La perquisizione del mezzo

di Re.Te.

Colpa della velocità. Agli agenti della polizia stradale di Perugia non è sfuggito quel camion che procedeva a tutta birra lungo la E45, di notte, diretto verso Orte. Una fretta sospetta, per questo hanno voluto vederci più chiaro. Dal controllo, svolto in collaborazione con la guardia di finanza di Terni, è emerso il carico illegale: oltre 26 mila litri di gasolio di contrabbando.

IL VIDEO DELL’OPERAZIONE

I fusti All’interno del camion sono stati trovati 26 fusti di plastica, ognuno contenente mille litri di gasolio. L’ipotesi è che il mezzo fosse diretto in Campania. Al volante, un 29enne di origine slovena che ha inizialmente negato, affermando che si trattava di un olio innovativo chiamato ‘Biosepar R’, prodotto da una società. A quel punto gli agenti della Polstrada hanno chiesto l’intervento dei finanzieri del comando di Terni.

La verifica Ai militari il conducente ha mostrato quello che secondo lui era un documento di trasporto internazionale: la stampa di una pagina internet, in lingua cirillica ed inglese che dichiarava un trasporto di olio destinato ad una società campana, operante nel settore della commercializzazione all’ingrosso di prodotti petroliferi e lubrificanti.

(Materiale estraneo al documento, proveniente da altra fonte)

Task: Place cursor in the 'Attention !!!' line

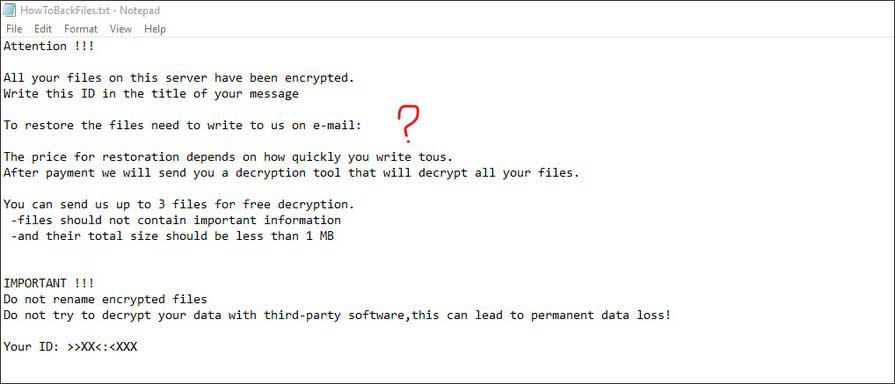Action: [49, 47]
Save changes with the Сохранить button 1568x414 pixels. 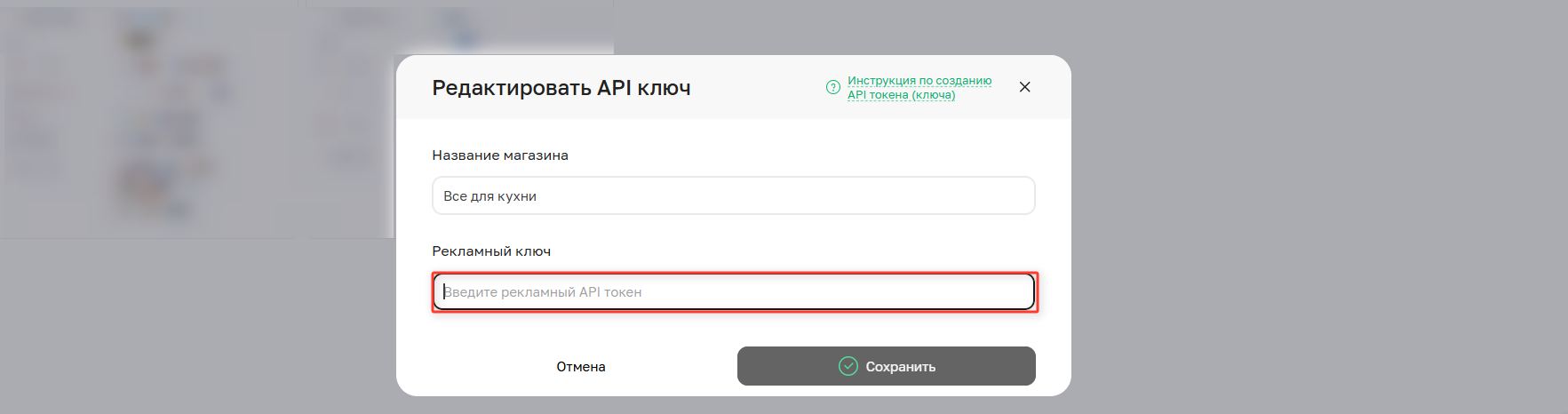886,366
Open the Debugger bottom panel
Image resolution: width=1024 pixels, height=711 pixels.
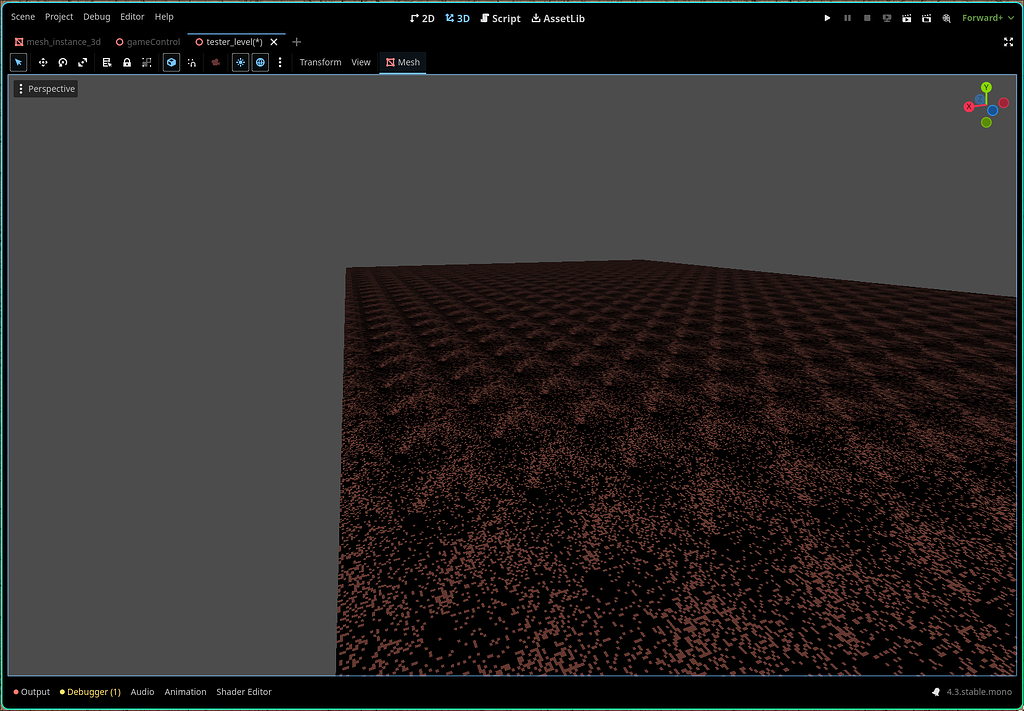[90, 691]
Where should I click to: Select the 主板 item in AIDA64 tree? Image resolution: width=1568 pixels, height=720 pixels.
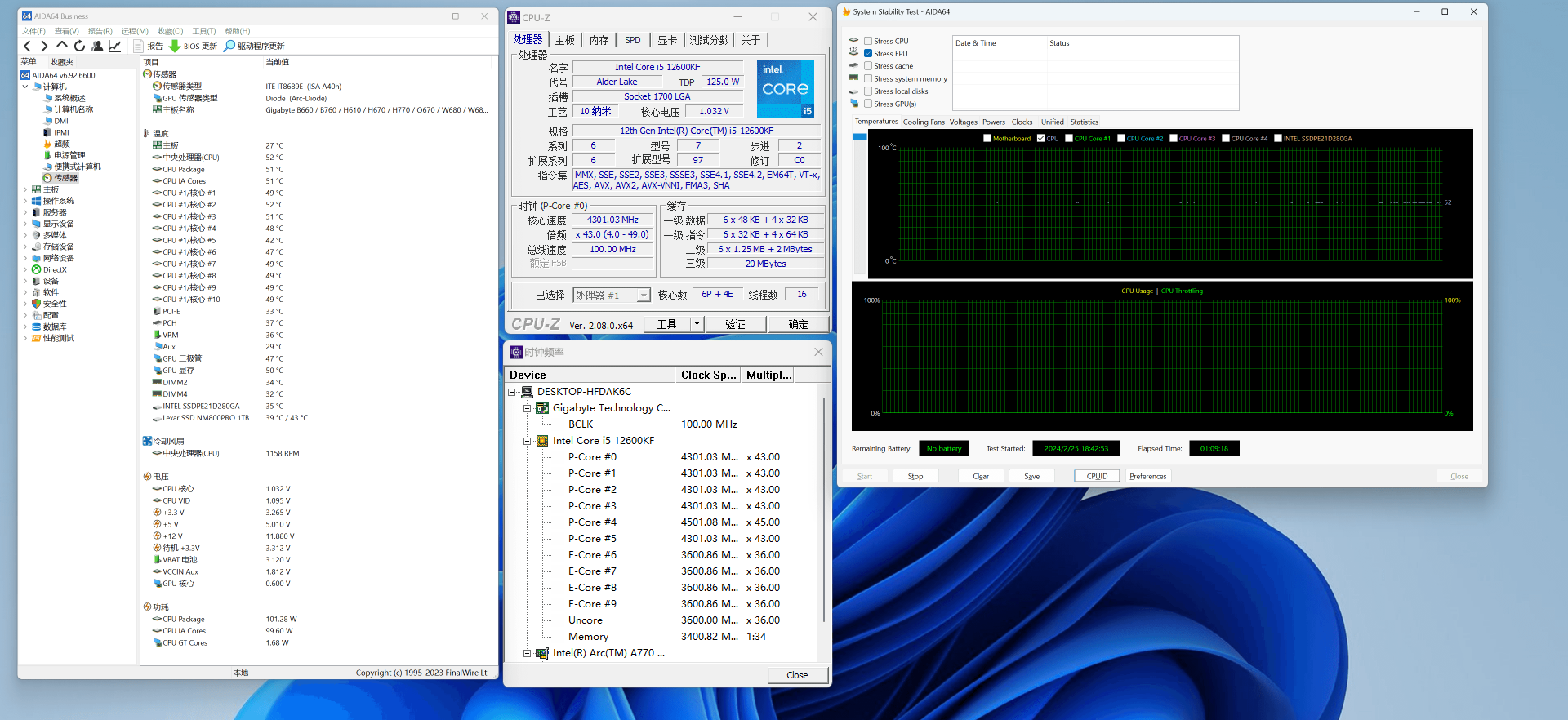point(51,189)
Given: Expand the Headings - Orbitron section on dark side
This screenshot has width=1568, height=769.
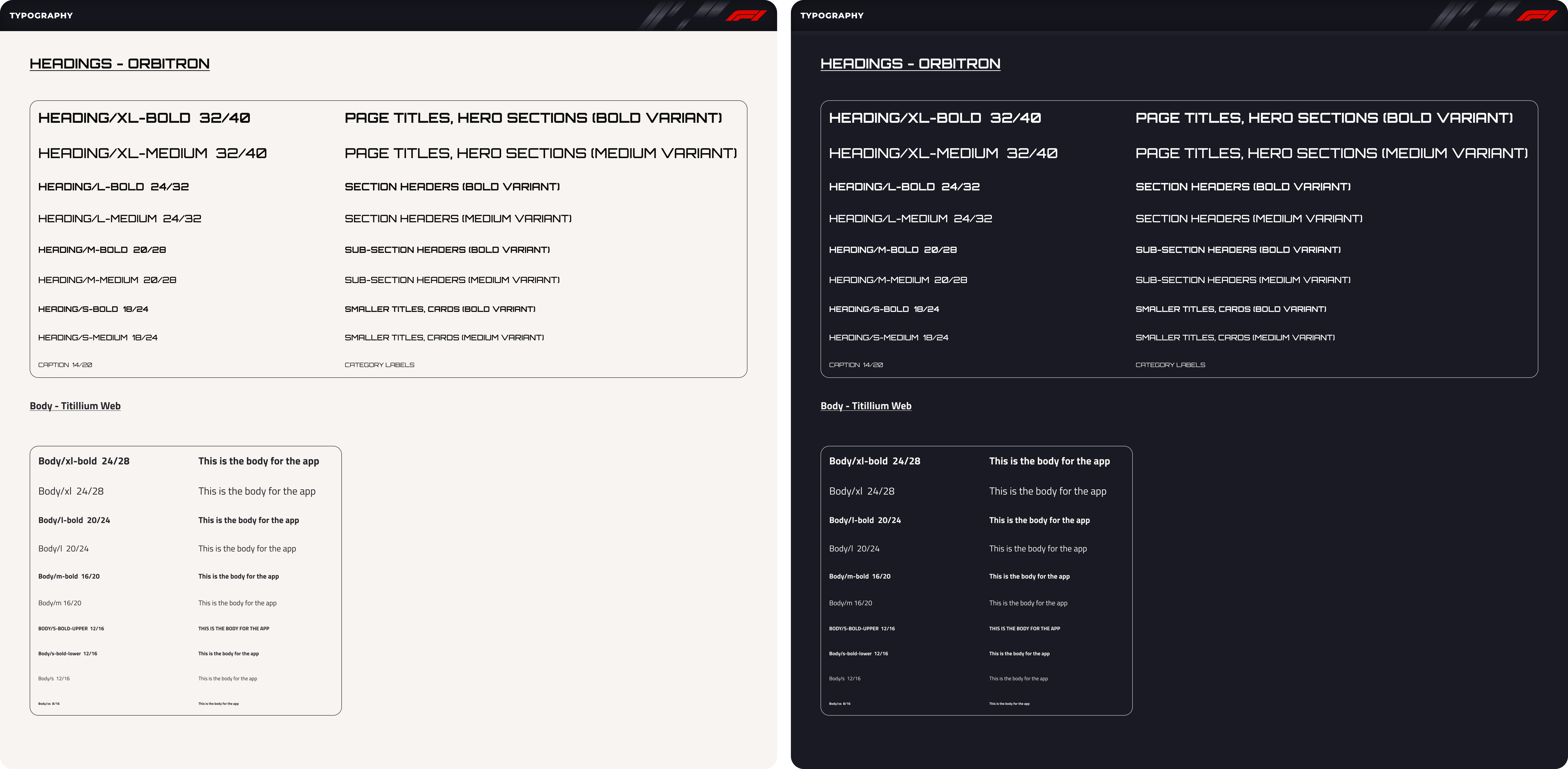Looking at the screenshot, I should 910,63.
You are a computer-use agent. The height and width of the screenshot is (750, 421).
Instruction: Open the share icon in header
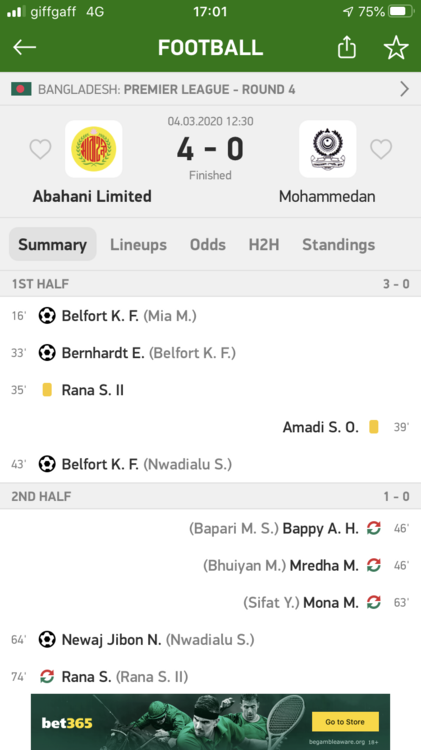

Scoperto Immediata è scattata l’ispezione del mezzo, con i militari che hanno potuto accertare il tragitto percorso dall’autoarticolato e la sua effettiva destinazione. Subito sono emerse lacune evidenti e contraddizioni. Il carico, proveniente dalla Slovenia e diretto a Napoli, non era ‘coperto’ dai documenti di trasporto previsti dal Testo Unico sulle Accise, che seguendo la merce permette agli stati membri di verificare l’effettiva applicazione dell’imposta a destinazione finale.

Denuncia e sequestro L’esame tecnico speditivo del liquido confermava i sospetti: a bordo c’erano 26 mila di gasolio di contrabbando per un valore di circa 41.600 euro, con un’accisa evasa pari a 16 mila euro. Il carico era probabilmente diretto a qualche deposito abusivo, a conferma di un fenomeno illecito che sta prendendo piede sul territorio nazionale. L’autista è stato denunciato, mentre il carico e il mezzo sono stati sottoposti a sequestro per i reati di contrabbando e sottrazione del prodotto al pagamento dell’accisa prevista.